BIGINT, "sales" BIGINT, "service" BIGINT);

- and I get the results of -

invoice_date parts rental sales service
------------ ----- ------ ------ -------
2001-09 1 (null) (null) (null)
2007-07 1 (null) (null) (null)
2013-02 5353 (null) (null) (null)
2013-02 3454 (null) (null) (null)
2013-03 3512 (null) (null) (null)
2013-03 5366 (null) (null) (null)
...

Only the first column has values, all the rest are NULL.
I assume I am missing something stupid.

--
Adam Tauno Williams <mailto:awilliam@whitemice.org> GPG D95ED383
Systems Administrator, Python Developer, LPI / NCLA

David G. Johnston

david.g.johnston@gmail.com

over 5 years ago

In reply to: Adam Tauno Williams (#1)

Re: CROSSTAB( .. only one column has values... )

On Tue, Jan 5, 2021 at 8:46 AM Adam Tauno Williams <awilliam@whitemice.org>
wrote:

Only the first column has values, all the rest are NULL.
I assume I am missing something stupid.

I think you are assigning the function more intelligence/effort than it
puts out.

From the documentation:
"""
The crosstab function produces one output row for each consecutive group of
input rows with the same row_name value. It fills the output value columns,
left to right, with the value fields from these rows. If there are fewer
rows in a group than there are output value columns, the extra output
columns are filled with nulls; if there are more rows, the extra input rows
are skipped.

In practice the SQL query should always specify ORDER BY 1,2 to ensure that
the input rows are properly ordered, that is, values with the same row_name
are brought together and correctly ordered within the row. Notice that
crosstab itself does not pay any attention to the second column of the
query result; it's just there to be ordered by, to control the order in
which the third-column values appear across the page.
"""

The fact you don't have an order by, and that there are not an equal number
of records per date, suggests to me that you are expecting the function to
fill in the blanks when the documentation says it doesn't do that.

David J.

Tim Clarke

tim.clarke@minerva.info

over 5 years ago

In reply to: David G. Johnston (#2)

Re: CROSSTAB( .. only one column has values... )

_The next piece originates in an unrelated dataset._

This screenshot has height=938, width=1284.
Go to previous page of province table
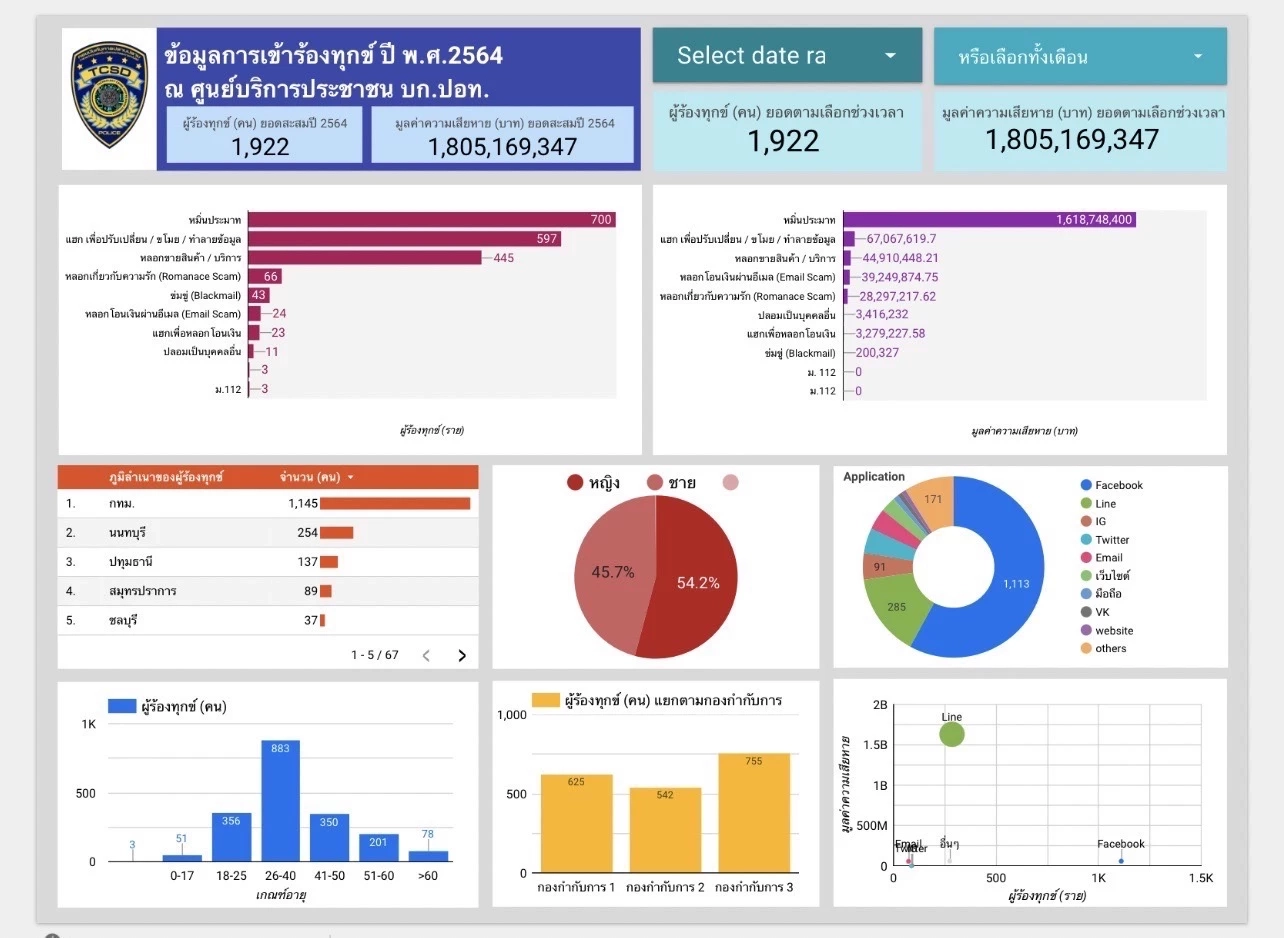tap(426, 656)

On 05/01/2021 16:12, David G. Johnston wrote:
On Tue, Jan 5, 2021 at 8:46 AM Adam Tauno Williams <awilliam@whitemice.org<mailto:awilliam@whitemice.org>> wrote:
Only the first column has values, all the rest are NULL.
I assume I am missing something stupid.

I think you are assigning the function more intelligence/effort than it puts out.

From the documentation:
"""
The crosstab function produces one output row for each consecutive group of input rows with the same row_name value. It fills the output value columns, left to right, with the value fields from these rows. If there are fewer rows in a group than there are output value columns, the extra output columns are filled with nulls; if there are more rows, the extra input rows are skipped.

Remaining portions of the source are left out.